Despite the challenges of the past year, it is too early to conclude that Tinubu will be a one-term president. The opposition remains in dire straits, with hopes for a merger still a long way off. By contrast, the ruling party remains largely united, with a core coterie of first term governors who are likely to avoid a contentious battle to replace the president and simply work together to get re-elected.

There are rightly expectations that the administration will start to perform more effectively as the administration reaches the mid-term point, however, and disappointing these will embolden the president’s critics. So what should we be looking out for?

First, a much-anticipated cabinet reshuffle might see poorly performing appointees removed and more trusted hands appointed. This could also be used to bring the party together.

Despite avoiding defections, the APC has struggled to form a genuinely coherent party, with the constituent parties still forming caucuses within the wider government. Despite the fact that three former government officials were re-appointed in Tinubu’s government, offering some continuity with Buhari’s administration, there have still been missteps and poorly coordinated policy rollouts – such as the cybersecurity levy and the ongoing negotiations with labour over a minimum wage.

Patience with the government is likely to wear increasingly thin if it continues to make these mistakes next year.

Secondly, a more consolidated economic team could with greater experience could help to get key monetary decisions right.

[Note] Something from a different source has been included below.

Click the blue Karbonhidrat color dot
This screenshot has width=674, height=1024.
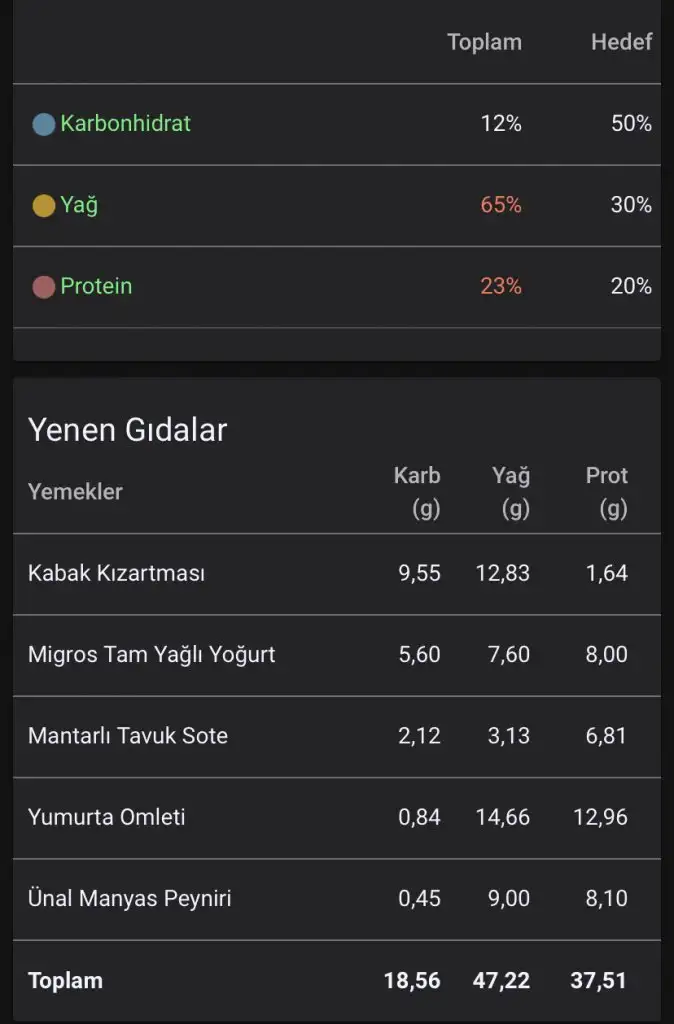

If this can be done, the economic situation might start to look a little more promising.

Tinubu’s several state trips, such as to the Netherlands and the UAE, have reportedly resulted in significant investments that will be expected to yield fruit soon. A recent directive to increase capital requirements in the banking sector should see increased efforts to invite investment and foreign exchange to the country. Moreover, a plan to reduce monopolies should hopefully see greater competition the electricity sector and increased opportunities in the manufacturing and service sectors.

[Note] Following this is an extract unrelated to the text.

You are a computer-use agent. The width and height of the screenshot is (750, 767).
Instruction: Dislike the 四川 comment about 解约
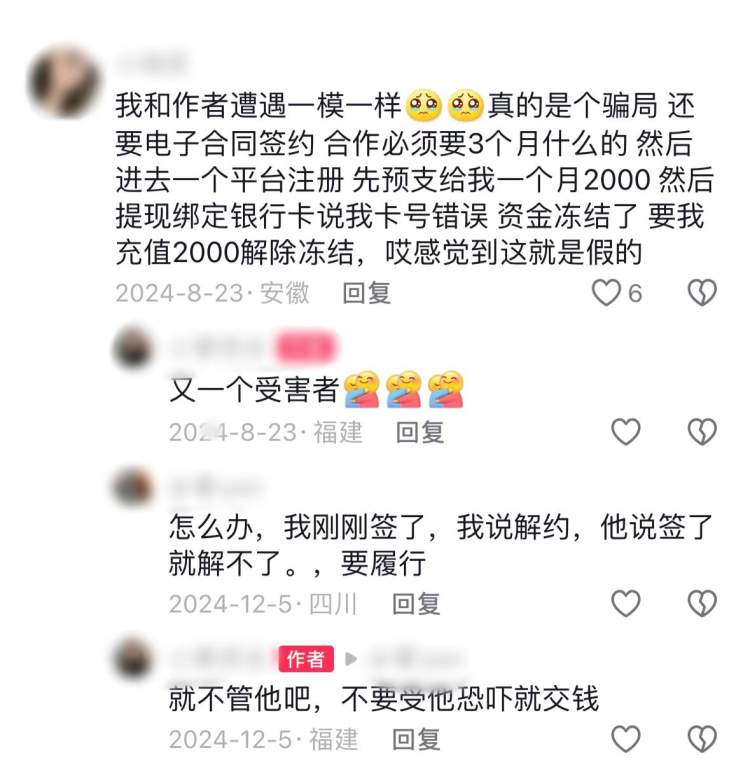[x=702, y=603]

Thirdly, preparations for the next elections will commence, and could undermine the prospects for progress elsewhere. Upcoming off-cycle elections in Edo and Ondo will test the party’s popularity and messaging. More broadly, several cabinet members are expected to stand down in order to to contest governorship elections and will begin making necessary plans.

As the countdown to the next polls begins, the government will start to look for high-profile achievements to base its campaign around. A possible option might be to address what is perceived by many to be an imbalance in responsibilities between the federal and state governments. Governors recently agreed to explore the possibilities of creating state police structures and, in a government where the president, vice-president, senate president and government secretary are all former governors, reform of federal-state relations may be easier to achieve than in the past might quicker to reach than in the past.

As in 2015, the biggest challenge to the ruling party is an opposition coalition. The current “merger” talk between Atiku Abubakar of the Peoples Democratic Party and Peter Obi of the Labour Party was dismissed by the government on the basis that the two men were “desperate” and “can’t be trusted with power”, but President Tinubu would do well to remember that had the opposition been united it would have won last year’s presidential election in a landslide.

A week might be a long time in politics, but the next elections are not far off and the Tinubu administration must show positive results to avoid becoming only Nigeria’s second single term president.